• EXTRACT TO READ:
Monday, June 22, 2015

Release of information in machine-readable format

Most businesses like airlines, hotels and restaurants benefit from
making this information available as electronic feed. For some of the
functionalities to come together, one needs data from government
sources. For instance, the ubiquitous global positioning system (gps)
data that so many applications use is a government resource available
for free in an electronic format which computers can crunch.

Decades ago, the U.S. Government set the boat sailing on this
phenomenon when it first made both weather data and the gps freely
available. Since that time, entrepreneurs and innovators have utilised
these resources to create navigation systems, weather newscasts and
warning systems, location-based applications, precision farming tools,
and much more.  One area which has not benefited adequately from this
data revolution is financial services.

I have a blogpost (reproduced below) which talks about recent global
government led push towards open and machine readable data and how the
financial industry in India could benefit from release of information
in machine-readable format.

All data starts out in computers. All data is analysed using
computers. However, all too often, materials are produced and placed
on websites which are not readable by computers. This dramatically
drives up the cost of using the data. There is much to gain from an
insistence that the materials which appear on websites -- of financial
firms and of regulators -- are machine readable.

One example of a success story is mutual funds who provide data like
NAV (Net Asset Value) of their schemes as an electronic feed. Third
party websites are able to use this to provide annualised return on
portfolios, or analysis and comparison of historical data. None of
this would have been possible if mutual funds had a chaos of diverse
presentation with different fund houses giving out data in different

The above-mentioned electronic feed is an example of machine-readable
data. "A computer file" does not constitute machine readable
data. Machine readability is obtained where the data can be read and
processed by a computer for further analysis and interpretation. Comma
Separated Values (CSV) is one example of a machine-readable data
format. Other examples include XML files.

• SUPPLIED MATERIAL:
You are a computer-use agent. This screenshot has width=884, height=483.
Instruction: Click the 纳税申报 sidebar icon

---

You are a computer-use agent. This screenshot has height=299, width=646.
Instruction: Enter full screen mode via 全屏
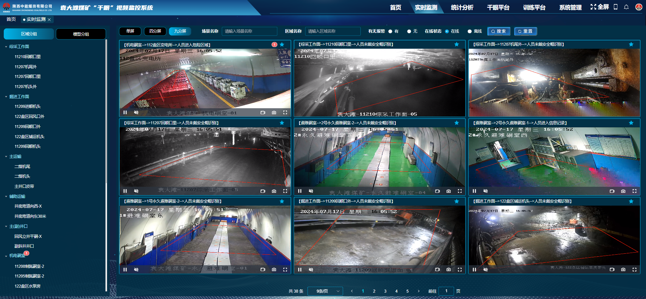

• STATED TASK 1: Name every kind of business that the blog post on machine-readable data lists as benefiting from electronic feeds.
• STATED TASK 2: In the blog post on machine-readable data, take the part that opens with the words containing "Release of information in" and closes with "positioning system (gps)", and write it out again with "electronic feed" swapped for "digital feed".

• PROBLEM SOLUTION 1: Airlines, hotels and restaurants.

• PROBLEM SOLUTION 2:
Release of information in machine-readable format

Most businesses like airlines, hotels and restaurants benefit from
making this information available as digital feed. For some of the
functionalities to come together, one needs data from government
sources. For instance, the ubiquitous global positioning system (gps)